24.10.2001

AUS JAPAN

Bildquelle: docomo

UMTS-Konkurrent startet in Europa

Der japanische Mobilfunkkonzern NTT DoCoMo könnte mit seinem mobilen Internet-Dienst i-mode schon bald auch in Europa durchstarten.

Angesichts des baldigen Einführung der dritten Mobilfunkgeneration UMTS [Universal Mobile Telecommunication System] rechnen Experten mit einem Start von i-mode schon zu Beginn nächsten Jahres.

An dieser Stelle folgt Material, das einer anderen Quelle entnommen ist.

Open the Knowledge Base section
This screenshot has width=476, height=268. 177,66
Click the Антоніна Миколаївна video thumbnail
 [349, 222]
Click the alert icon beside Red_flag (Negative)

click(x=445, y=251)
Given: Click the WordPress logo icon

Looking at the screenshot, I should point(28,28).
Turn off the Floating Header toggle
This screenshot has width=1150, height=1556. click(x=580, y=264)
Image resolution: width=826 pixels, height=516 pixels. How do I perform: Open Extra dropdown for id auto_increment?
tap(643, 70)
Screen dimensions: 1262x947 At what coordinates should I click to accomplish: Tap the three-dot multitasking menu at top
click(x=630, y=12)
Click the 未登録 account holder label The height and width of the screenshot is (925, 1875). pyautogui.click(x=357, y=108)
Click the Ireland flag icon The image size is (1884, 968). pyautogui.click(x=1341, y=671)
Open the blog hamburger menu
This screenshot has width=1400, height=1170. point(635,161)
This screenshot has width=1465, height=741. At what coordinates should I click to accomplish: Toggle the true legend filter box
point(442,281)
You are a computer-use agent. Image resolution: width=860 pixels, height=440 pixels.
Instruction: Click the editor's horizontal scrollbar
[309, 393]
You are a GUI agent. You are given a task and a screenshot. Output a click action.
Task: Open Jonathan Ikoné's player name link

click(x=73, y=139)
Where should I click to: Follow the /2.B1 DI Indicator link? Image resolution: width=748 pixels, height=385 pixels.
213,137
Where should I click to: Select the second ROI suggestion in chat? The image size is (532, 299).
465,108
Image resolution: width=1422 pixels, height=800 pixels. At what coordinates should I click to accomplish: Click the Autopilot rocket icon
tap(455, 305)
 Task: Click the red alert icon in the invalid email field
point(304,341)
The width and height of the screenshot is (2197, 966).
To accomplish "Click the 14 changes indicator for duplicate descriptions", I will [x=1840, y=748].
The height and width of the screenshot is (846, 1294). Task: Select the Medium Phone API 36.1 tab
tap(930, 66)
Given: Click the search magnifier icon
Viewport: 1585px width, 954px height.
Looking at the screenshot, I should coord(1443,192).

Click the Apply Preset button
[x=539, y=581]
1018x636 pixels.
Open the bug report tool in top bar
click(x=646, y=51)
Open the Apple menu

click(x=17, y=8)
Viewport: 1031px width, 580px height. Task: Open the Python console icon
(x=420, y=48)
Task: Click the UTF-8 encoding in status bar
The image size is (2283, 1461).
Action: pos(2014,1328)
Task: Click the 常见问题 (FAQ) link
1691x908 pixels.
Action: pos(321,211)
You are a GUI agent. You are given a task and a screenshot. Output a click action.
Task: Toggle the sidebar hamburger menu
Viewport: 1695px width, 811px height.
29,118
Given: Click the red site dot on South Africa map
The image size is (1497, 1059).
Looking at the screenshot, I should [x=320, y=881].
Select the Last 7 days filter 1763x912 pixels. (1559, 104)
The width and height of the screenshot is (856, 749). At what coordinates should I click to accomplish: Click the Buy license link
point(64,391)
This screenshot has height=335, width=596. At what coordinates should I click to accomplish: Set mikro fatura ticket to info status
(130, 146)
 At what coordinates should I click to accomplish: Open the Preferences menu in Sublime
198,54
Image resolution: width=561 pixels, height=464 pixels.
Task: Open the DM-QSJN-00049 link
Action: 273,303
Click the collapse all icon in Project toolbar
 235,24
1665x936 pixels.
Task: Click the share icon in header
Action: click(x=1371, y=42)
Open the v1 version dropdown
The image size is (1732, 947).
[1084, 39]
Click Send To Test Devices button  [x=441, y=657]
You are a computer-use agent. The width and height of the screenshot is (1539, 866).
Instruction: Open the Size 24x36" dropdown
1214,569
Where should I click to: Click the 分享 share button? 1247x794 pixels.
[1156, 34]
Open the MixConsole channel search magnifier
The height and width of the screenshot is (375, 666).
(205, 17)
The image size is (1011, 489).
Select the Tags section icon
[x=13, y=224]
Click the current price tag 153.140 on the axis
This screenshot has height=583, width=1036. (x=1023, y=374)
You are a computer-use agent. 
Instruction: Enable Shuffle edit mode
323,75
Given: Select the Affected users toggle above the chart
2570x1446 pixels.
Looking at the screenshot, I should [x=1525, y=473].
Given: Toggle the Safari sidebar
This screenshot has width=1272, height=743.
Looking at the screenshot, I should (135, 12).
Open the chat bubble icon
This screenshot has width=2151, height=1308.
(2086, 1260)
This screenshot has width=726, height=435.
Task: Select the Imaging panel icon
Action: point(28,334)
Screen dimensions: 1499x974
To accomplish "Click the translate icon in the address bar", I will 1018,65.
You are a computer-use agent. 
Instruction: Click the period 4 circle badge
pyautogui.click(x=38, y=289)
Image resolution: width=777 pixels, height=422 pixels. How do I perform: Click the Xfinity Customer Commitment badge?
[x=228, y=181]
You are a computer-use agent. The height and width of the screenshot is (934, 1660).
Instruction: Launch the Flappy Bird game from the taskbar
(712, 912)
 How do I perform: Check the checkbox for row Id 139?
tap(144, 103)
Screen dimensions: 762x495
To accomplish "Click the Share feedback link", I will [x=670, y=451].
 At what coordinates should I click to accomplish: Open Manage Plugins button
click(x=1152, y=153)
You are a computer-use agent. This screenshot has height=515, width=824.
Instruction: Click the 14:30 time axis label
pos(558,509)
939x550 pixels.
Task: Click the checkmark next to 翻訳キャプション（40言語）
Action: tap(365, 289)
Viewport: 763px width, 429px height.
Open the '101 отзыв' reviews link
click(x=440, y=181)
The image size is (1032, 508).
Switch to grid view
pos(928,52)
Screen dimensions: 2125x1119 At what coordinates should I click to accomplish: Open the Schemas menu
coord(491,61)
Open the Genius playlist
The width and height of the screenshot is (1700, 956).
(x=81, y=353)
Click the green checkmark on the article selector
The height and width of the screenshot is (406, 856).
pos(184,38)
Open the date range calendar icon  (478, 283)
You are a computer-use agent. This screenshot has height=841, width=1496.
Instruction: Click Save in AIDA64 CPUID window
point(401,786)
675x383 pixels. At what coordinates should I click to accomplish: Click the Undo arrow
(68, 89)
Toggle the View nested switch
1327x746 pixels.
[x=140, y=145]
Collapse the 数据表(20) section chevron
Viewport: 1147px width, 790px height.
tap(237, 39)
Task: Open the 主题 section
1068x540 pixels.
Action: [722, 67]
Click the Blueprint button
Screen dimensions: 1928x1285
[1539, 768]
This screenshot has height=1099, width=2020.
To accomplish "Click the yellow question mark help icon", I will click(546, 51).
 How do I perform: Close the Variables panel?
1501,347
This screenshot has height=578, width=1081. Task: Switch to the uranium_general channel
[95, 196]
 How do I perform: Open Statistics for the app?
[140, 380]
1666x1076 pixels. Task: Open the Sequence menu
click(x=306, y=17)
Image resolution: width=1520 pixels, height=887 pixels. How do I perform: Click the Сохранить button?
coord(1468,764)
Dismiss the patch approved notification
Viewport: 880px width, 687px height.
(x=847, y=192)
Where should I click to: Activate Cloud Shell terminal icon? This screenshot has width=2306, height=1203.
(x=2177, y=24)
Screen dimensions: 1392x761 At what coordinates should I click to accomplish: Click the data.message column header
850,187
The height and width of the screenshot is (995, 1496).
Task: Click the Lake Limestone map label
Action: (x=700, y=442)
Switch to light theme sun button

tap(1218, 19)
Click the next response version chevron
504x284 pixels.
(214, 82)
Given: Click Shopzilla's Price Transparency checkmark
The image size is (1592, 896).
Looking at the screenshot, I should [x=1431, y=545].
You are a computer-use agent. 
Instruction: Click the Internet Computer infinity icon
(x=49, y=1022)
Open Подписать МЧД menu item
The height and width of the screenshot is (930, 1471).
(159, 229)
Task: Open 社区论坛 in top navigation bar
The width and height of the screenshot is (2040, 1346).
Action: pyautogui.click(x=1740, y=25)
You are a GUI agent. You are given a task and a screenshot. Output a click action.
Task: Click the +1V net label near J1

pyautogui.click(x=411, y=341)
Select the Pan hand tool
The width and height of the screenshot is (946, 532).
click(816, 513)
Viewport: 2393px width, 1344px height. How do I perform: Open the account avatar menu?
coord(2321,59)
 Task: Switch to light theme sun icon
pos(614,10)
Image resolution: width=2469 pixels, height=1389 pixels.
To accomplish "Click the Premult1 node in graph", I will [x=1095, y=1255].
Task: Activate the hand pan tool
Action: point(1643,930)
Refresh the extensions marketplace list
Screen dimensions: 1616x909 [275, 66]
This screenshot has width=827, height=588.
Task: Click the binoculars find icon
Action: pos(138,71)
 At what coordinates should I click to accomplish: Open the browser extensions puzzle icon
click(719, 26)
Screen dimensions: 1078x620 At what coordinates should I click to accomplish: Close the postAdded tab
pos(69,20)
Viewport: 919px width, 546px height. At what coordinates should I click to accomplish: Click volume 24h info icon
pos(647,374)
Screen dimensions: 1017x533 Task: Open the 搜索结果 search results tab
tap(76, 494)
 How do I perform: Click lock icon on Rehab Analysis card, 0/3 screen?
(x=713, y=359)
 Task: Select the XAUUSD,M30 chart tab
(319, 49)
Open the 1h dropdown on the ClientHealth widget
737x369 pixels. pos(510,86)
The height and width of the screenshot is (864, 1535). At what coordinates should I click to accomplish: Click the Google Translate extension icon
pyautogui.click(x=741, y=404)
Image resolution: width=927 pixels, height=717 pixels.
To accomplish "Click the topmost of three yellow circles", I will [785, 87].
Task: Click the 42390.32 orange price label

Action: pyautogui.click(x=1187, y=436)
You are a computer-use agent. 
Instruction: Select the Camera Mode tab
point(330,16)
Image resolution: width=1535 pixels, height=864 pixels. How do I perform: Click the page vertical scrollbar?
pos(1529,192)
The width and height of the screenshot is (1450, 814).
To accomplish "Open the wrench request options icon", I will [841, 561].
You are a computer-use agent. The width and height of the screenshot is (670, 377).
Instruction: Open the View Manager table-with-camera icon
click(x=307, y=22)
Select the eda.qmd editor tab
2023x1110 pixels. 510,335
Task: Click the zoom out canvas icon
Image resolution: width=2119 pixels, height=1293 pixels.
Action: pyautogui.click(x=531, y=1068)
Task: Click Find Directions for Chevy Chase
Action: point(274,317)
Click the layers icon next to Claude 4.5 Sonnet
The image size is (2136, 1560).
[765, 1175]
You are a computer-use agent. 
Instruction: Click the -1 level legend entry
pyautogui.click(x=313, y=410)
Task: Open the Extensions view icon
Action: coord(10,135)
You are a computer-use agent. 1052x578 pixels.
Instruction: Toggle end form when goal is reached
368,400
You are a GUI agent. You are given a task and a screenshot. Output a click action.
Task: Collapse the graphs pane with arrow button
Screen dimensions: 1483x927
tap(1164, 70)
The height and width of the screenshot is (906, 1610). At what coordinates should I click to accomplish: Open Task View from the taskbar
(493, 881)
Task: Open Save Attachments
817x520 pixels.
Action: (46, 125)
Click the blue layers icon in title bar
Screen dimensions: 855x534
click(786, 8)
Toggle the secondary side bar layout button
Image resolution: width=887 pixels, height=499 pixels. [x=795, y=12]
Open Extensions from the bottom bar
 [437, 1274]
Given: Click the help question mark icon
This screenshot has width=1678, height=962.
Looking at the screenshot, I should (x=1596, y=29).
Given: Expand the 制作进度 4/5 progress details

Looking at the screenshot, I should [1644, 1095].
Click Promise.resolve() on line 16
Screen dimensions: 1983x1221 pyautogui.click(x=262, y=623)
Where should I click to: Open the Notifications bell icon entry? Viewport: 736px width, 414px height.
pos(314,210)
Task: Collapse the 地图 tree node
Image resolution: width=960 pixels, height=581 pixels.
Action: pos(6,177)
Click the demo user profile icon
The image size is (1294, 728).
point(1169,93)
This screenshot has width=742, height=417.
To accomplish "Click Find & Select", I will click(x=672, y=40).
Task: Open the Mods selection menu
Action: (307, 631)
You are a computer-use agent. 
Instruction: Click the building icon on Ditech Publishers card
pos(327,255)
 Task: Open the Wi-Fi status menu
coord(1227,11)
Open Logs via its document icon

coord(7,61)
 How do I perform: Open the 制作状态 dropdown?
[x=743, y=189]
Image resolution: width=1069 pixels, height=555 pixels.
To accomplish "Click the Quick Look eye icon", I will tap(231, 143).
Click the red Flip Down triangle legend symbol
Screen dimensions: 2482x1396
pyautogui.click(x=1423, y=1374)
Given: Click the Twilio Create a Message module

Mobiles Internet für 25 Euro mehr

In Japan haben bereits rund 45 Millionen Handykunden ein Internet-taugliches Mobilfunkgerät. Davon sind fast 28 Millionen User i-mode-Kunden. Das entspricht einem Marktanteil von 62 Prozent.

Am häufigsten wird das i-mode-Handy [42 Prozent] zum Versand von SMS-artigen E-Mails benutzt. Das mobile Internet nehmen 24 Prozent der Kunden in Anspruch. Der Kunde zahlt für diese Zusatzservices eine monatliche Grundgebühr von lediglich 38 ATS.

Rechnet man aber die Kosten für die Datenübertragung von 30 Groschen je KB und Gebühren für kostenpflichtige Inhalte hinzu, gibt der japanische Handytelefonierer fürs mobile Internet im Durchschnitt zusätzlich zur bestehenden Telefonrechnung monatlich 355 ATS [25,8 Euro] aus.

Konkurrenz zu UMTS

Während in Japan das mobile Internet bereits boomt, hoffen die europäischen Mobilfunkanbieter auf einen Durchbruch von UMTS, das die Datenübertragung stark beschleunigen soll.

Ernst Bonek von der Technischen Universität Wien rechnet angesichts der Konkurrenz von i-mode mit dem UMTS-Start bereits 2003.

Grundsätzlich warnt der Telekom-Experte Albrecht Wagner davor, bei UMTS wie bei i-mode vor allem auf Unterhaltung zu setzen.